AlphaPy Pro is an advanced machine learning framework for data scientists and quantitative traders. Built on top of scikit-learn, pandas, and modern ML libraries, it provides a comprehensive toolkit for feature engineering, model development, and systematic trading. Here are just some of the things you can do with AlphaPy Pro:

  • Build and optimize ML models using scikit-learn, XGBoost, LightGBM, and CatBoost.

  • Analyze financial markets with MarketFlow using multiple data providers.

  • Implement advanced trading strategies with meta-labeling and the Triple Barrier Method.

  • Develop and backtest trading systems with portfolio analysis.

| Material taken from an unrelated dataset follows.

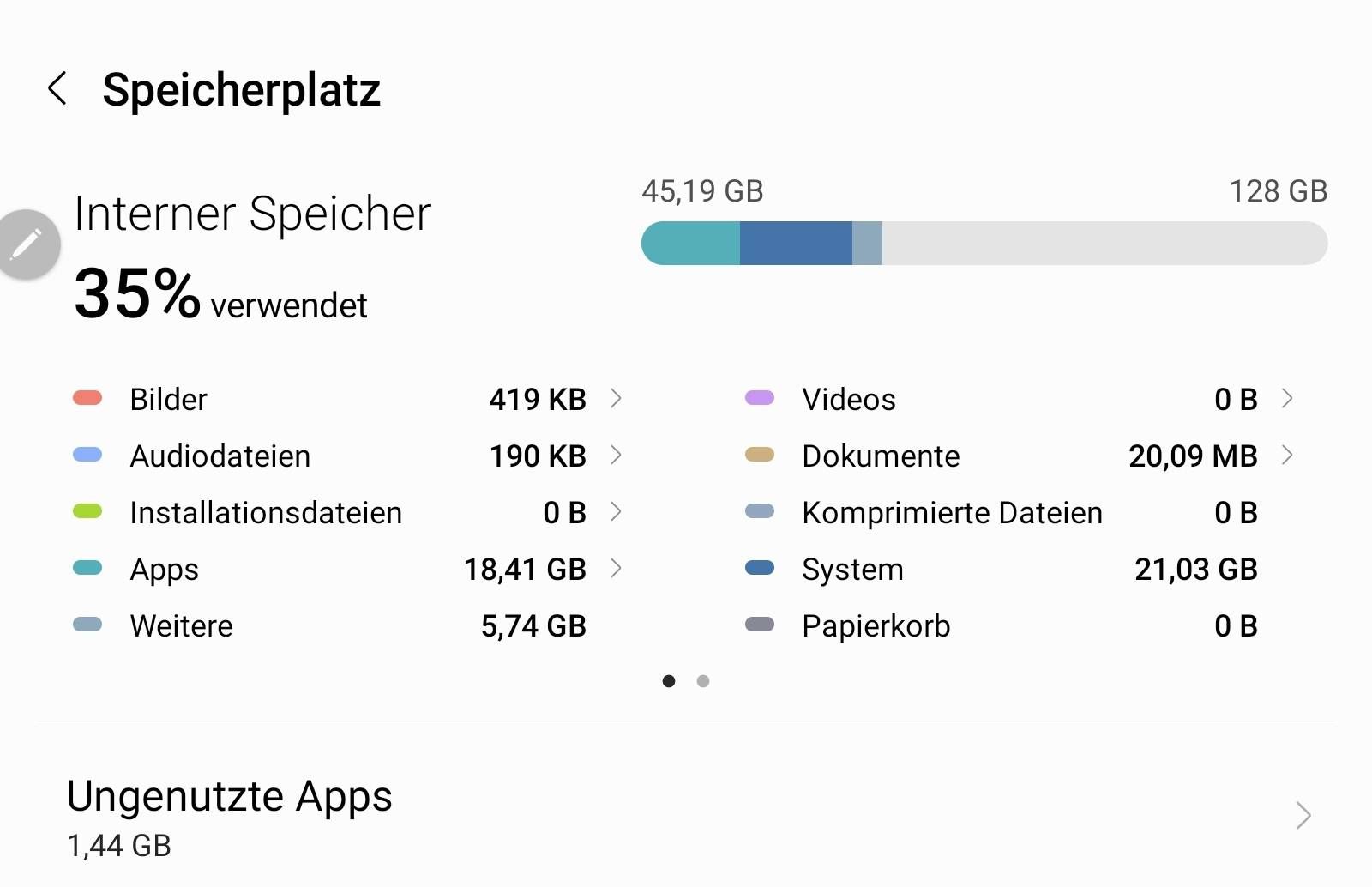Switch to the second page dot

click(x=703, y=681)
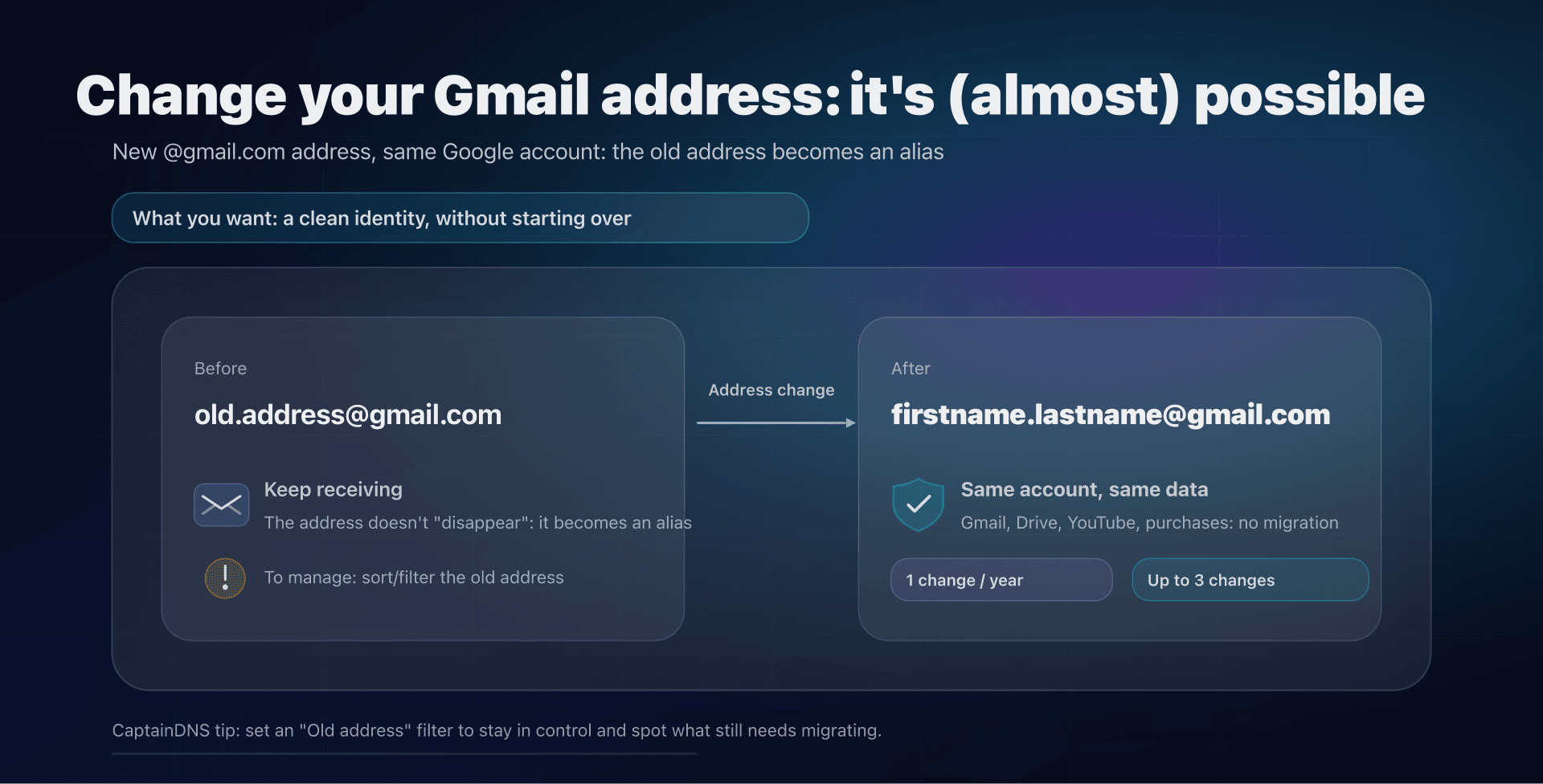The height and width of the screenshot is (784, 1543).
Task: Click the "To manage: sort/filter" note
Action: pyautogui.click(x=414, y=578)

  • Implement custom domain-specific pipelines for specialized applications.

The alphapy package is the core platform providing the ML pipeline. The domain pipeline MarketFlow (mflow) runs on top of alphapy for financial market analysis. As shown in the diagram below, we separate the domain pipeline from the model pipeline. The domain pipeline transforms raw application data into canonical form—training and testing sets—while the model pipeline handles feature engineering, model training, and evaluation. This architecture has been refined through numerous Kaggle competitions and real-world trading applications.

AlphaPy Model Pipeline

Let’s review all of the components in the diagram:

Domain Pipeline:

This is the Python code that creates the standard training and testing data. For example, you may be combining different data frames or collecting time series data from an external feed. These data are transformed for input into the model pipeline.

Domain YAML:

AlphaPy uses configuration files written in YAML to give the data scientist maximum flexibility. Typically, you will have a standard YAML template for each domain or application.

Training Data:

The training data is an external file that is read as a pandas dataframe. For classification, one of the columns will represent the target or dependent variable.

Testing Data:

The testing data is an external file that is read as a pandas dataframe. For classification, the labels may or may not be included.

Model Pipeline:

This Python code is generic for running all classification or regression models. The pipeline begins with data and ends with a model object for new predictions.

Model YAML:

The configuration file has specific sections for running the model pipeline. Every aspect of creating a model is controlled through this file.

Model Object:

All models are saved to disk. You can load and run your trained model on new data in scoring mode.

Core Functionality

AlphaPy has been developed primarily for supervised learning tasks. You can generate models for any classification or regression problem.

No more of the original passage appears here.